> **Your instructions**: Leave the pictures out. Retype exactly the lines below from the one containing "Where should I click to: Click" through the one containing "The image size is (321, 199).", and no others.
*-*-*
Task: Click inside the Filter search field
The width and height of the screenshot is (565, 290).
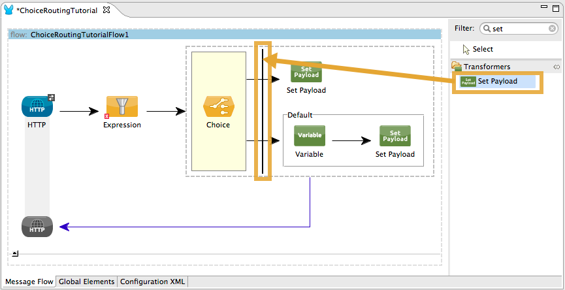Action: pos(516,29)
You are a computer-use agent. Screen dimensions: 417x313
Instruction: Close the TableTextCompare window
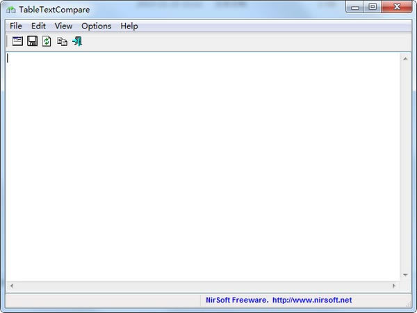pos(397,8)
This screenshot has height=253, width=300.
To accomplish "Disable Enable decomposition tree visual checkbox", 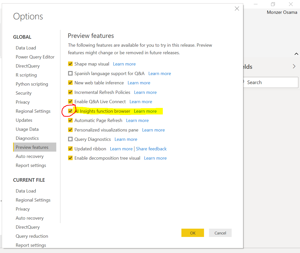I will 70,158.
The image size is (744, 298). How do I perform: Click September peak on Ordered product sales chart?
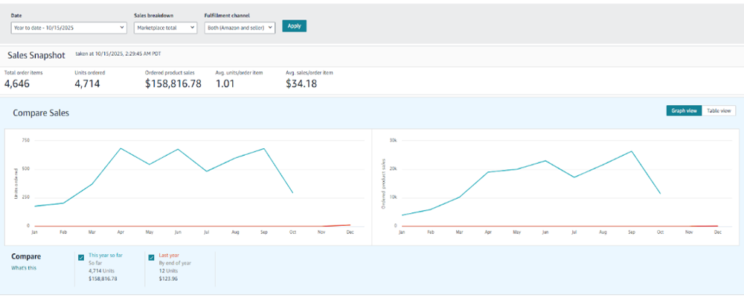click(x=632, y=151)
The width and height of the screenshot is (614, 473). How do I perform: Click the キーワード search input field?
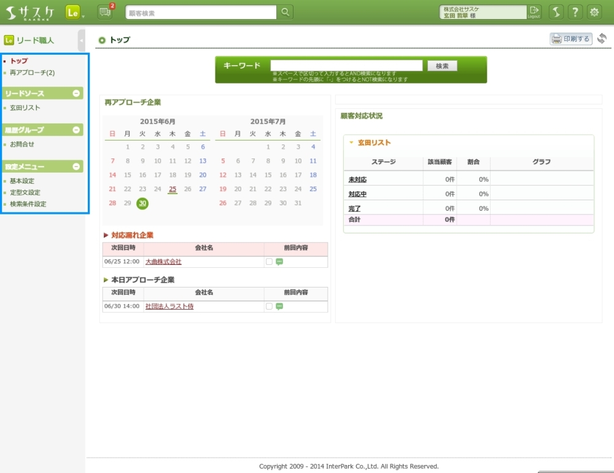346,66
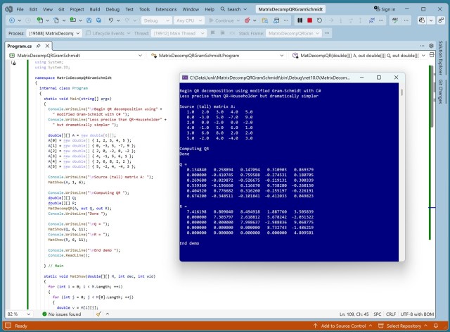Click the Restart debugging icon
450x332 pixels.
319,20
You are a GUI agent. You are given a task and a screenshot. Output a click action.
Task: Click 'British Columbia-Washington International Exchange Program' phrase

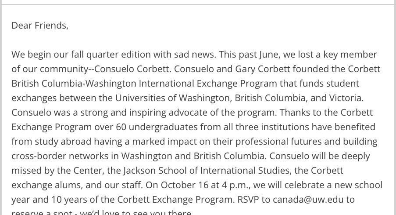[x=144, y=84]
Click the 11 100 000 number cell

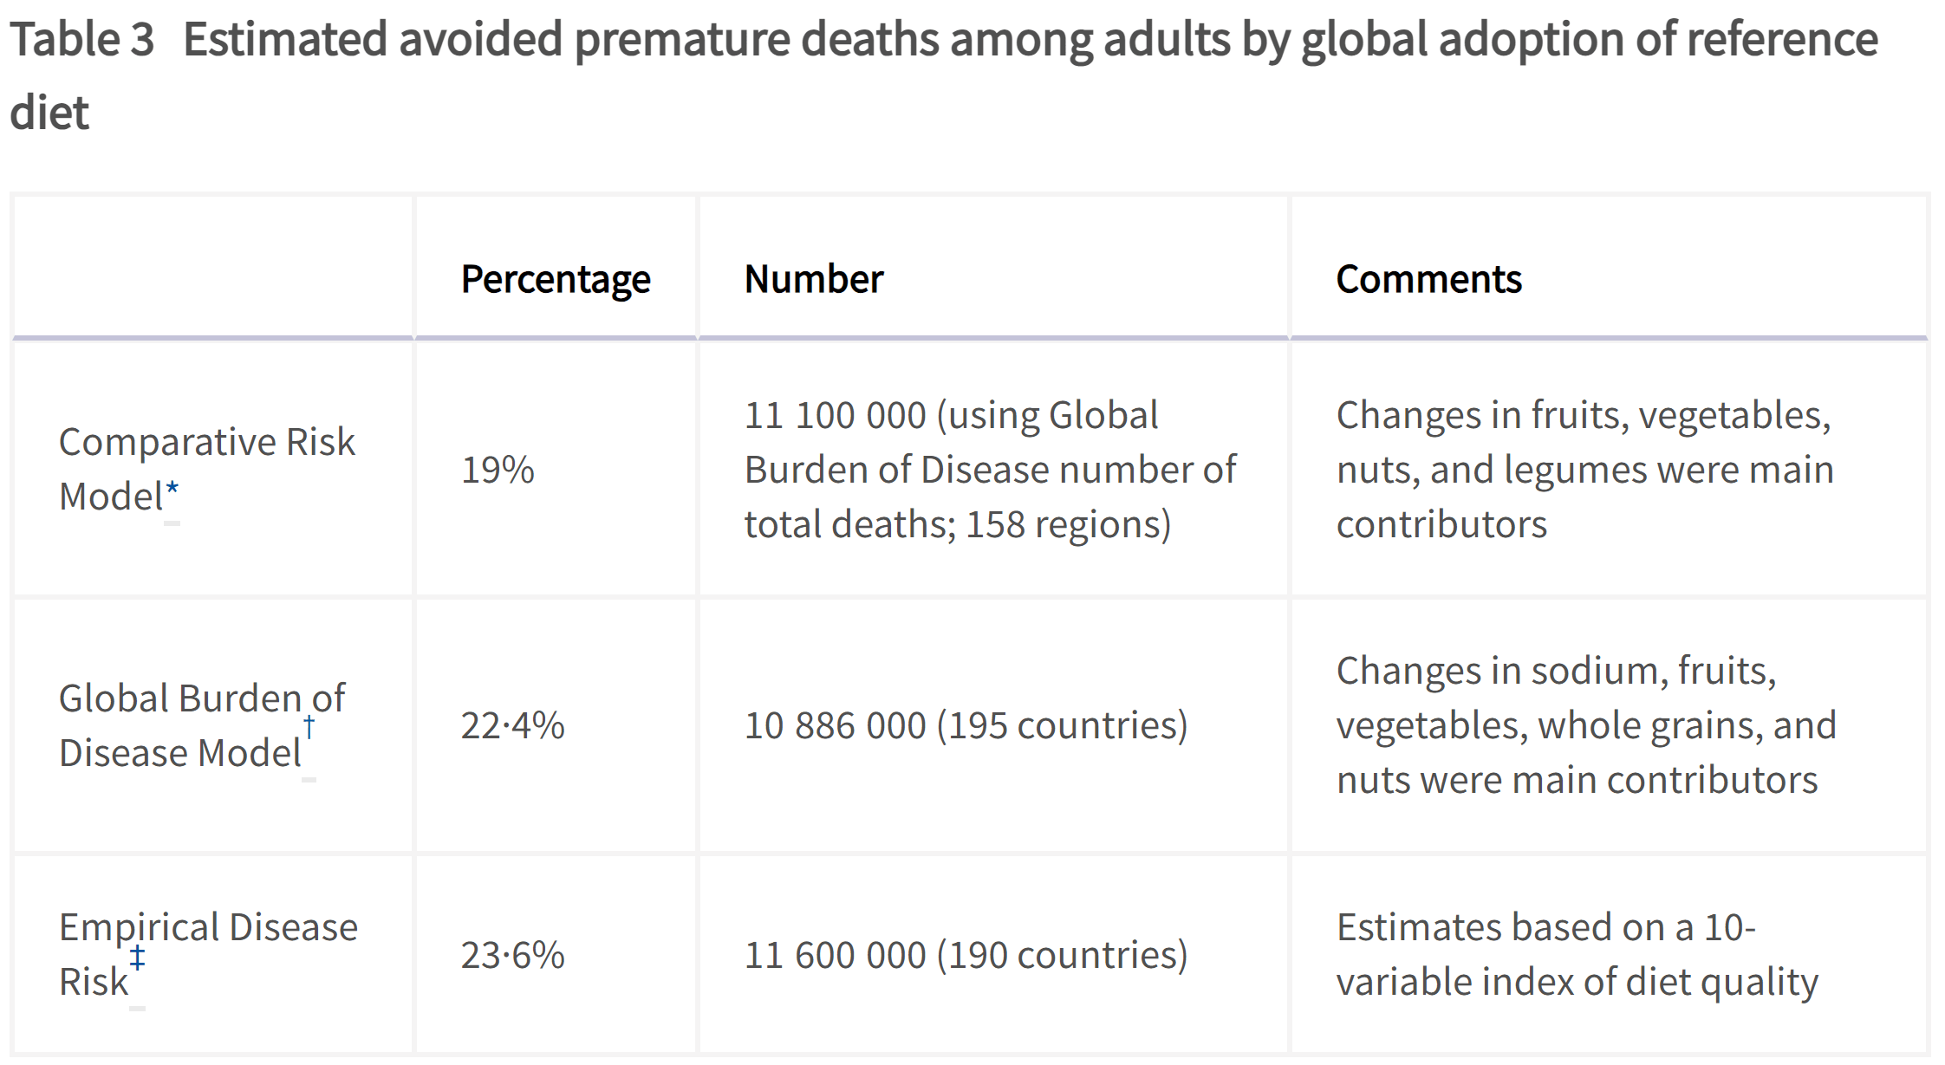991,470
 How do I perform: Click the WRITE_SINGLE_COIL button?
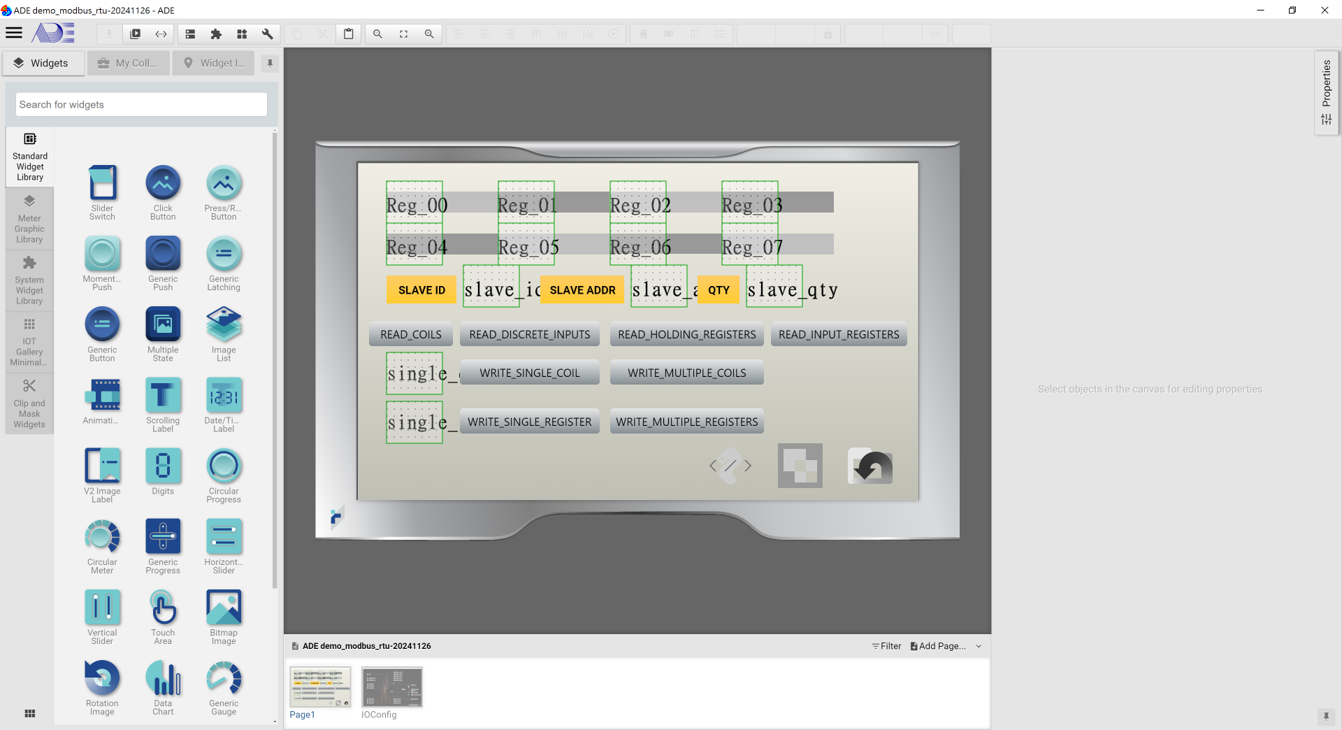529,373
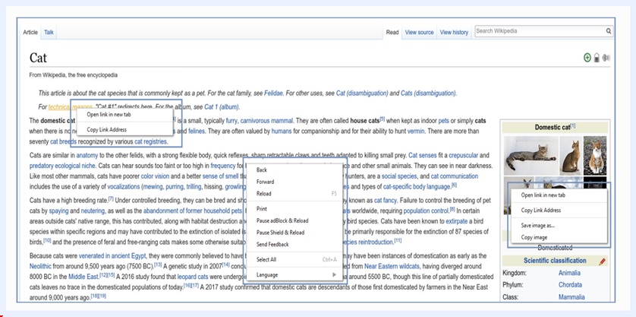Click the speaker spoken-article icon

click(606, 58)
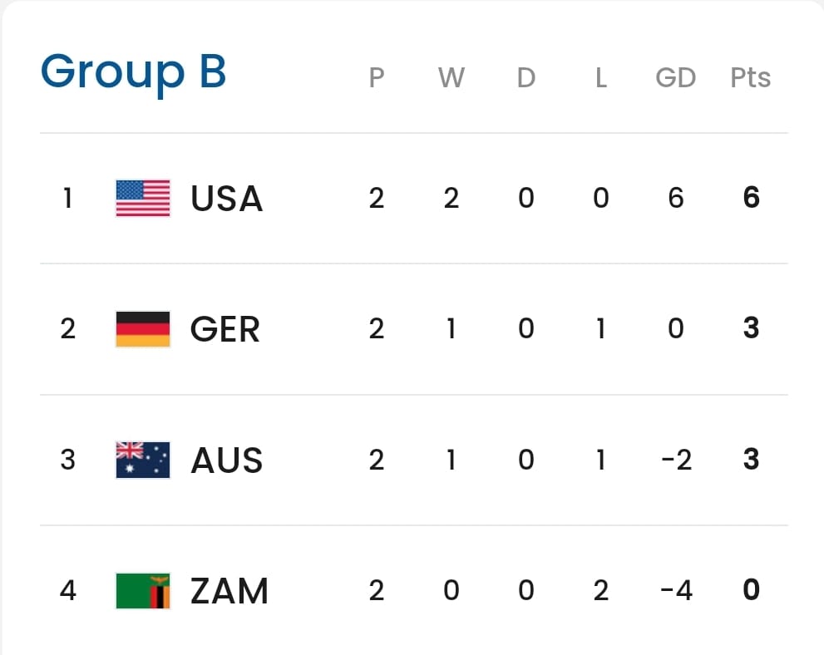Click the GD column header

(x=675, y=78)
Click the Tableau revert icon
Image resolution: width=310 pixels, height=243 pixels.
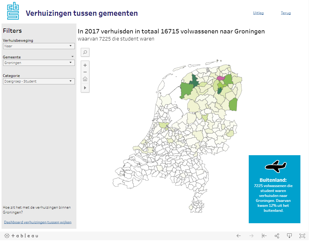(264, 236)
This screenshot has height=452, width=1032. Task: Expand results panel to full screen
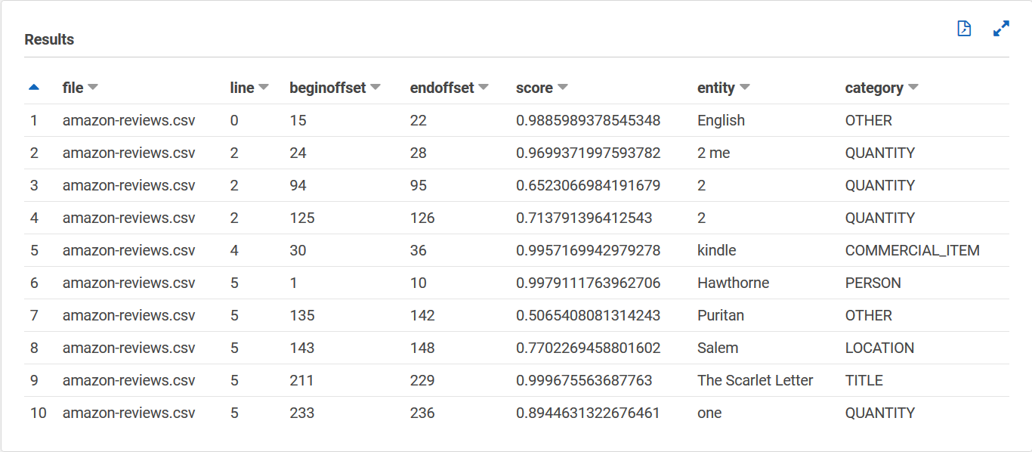click(x=1001, y=29)
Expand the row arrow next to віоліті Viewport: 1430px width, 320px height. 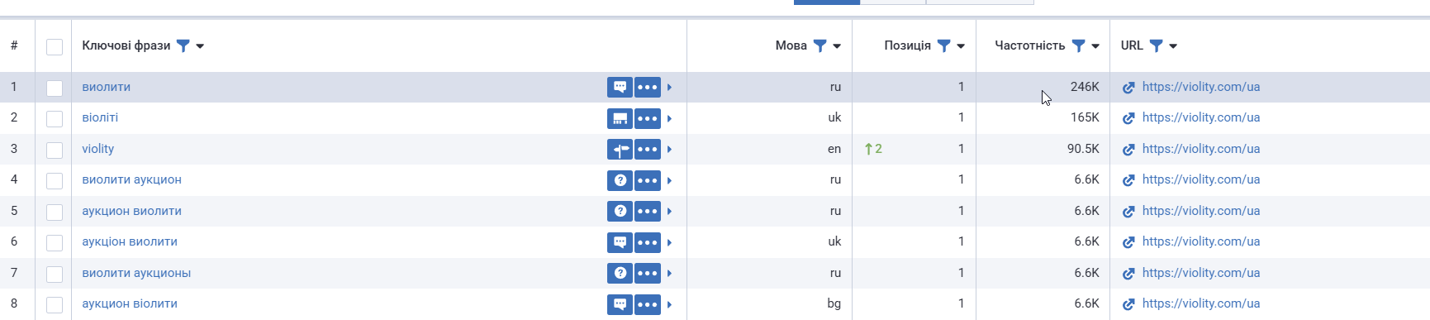coord(669,118)

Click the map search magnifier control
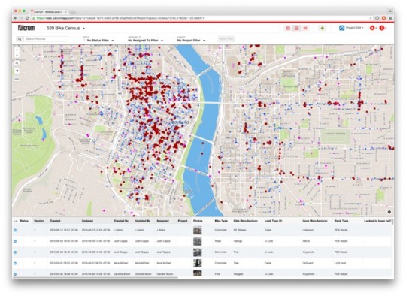[17, 63]
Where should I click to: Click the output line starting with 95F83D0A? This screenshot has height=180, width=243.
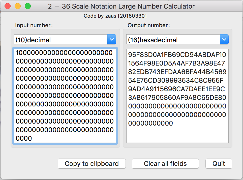tap(177, 55)
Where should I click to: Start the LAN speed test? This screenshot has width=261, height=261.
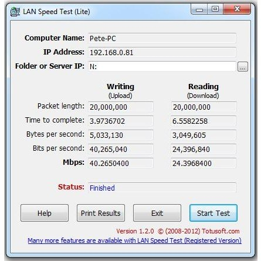[x=213, y=213]
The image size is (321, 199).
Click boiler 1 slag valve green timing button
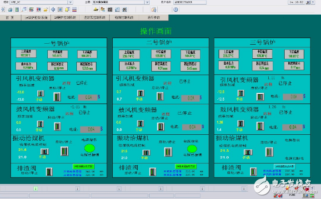(83, 167)
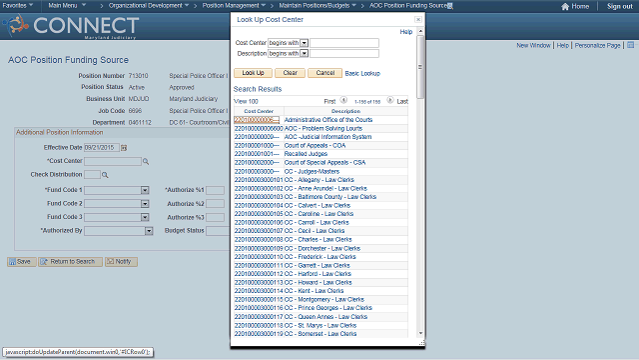This screenshot has height=360, width=639.
Task: Show next results with right arrow
Action: [x=390, y=100]
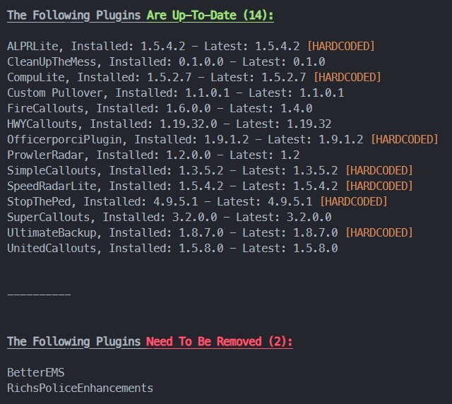This screenshot has height=404, width=452.
Task: Click the "Need To Be Removed (2):" red heading
Action: tap(219, 342)
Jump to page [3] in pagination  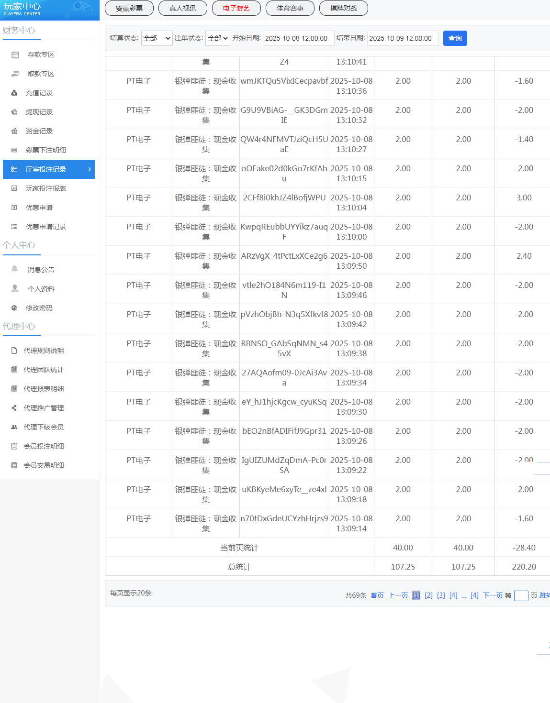[441, 595]
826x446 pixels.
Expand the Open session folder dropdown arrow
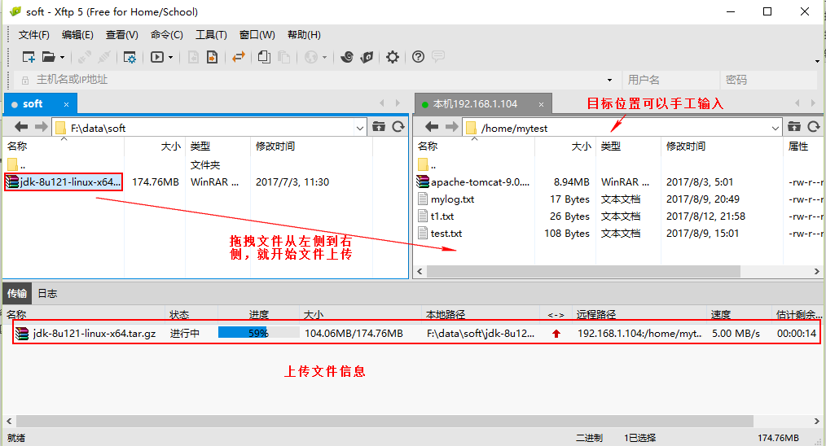pyautogui.click(x=62, y=57)
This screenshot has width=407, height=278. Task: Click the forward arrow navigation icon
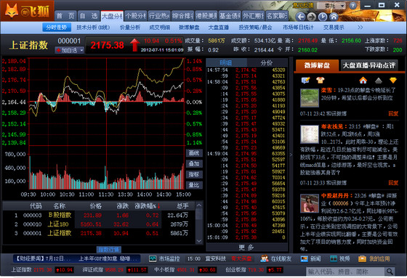[312, 17]
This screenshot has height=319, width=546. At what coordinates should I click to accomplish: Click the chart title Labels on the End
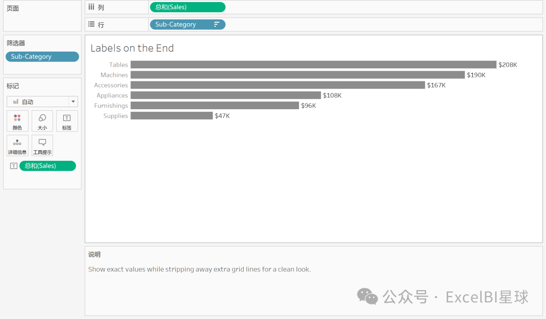click(x=132, y=48)
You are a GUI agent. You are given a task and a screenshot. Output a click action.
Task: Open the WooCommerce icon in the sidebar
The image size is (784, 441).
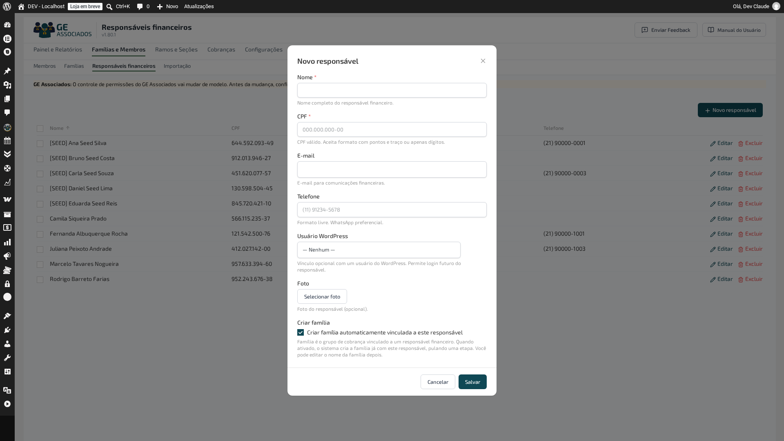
*-*-*
> **Written response**:
Where should I click to: Click the output line starting with 95F83D0A? This screenshot has height=180, width=243.
tap(177, 55)
Where should I click to: Start the LAN speed test? This screenshot has width=261, height=261.
[x=213, y=213]
The image size is (321, 199).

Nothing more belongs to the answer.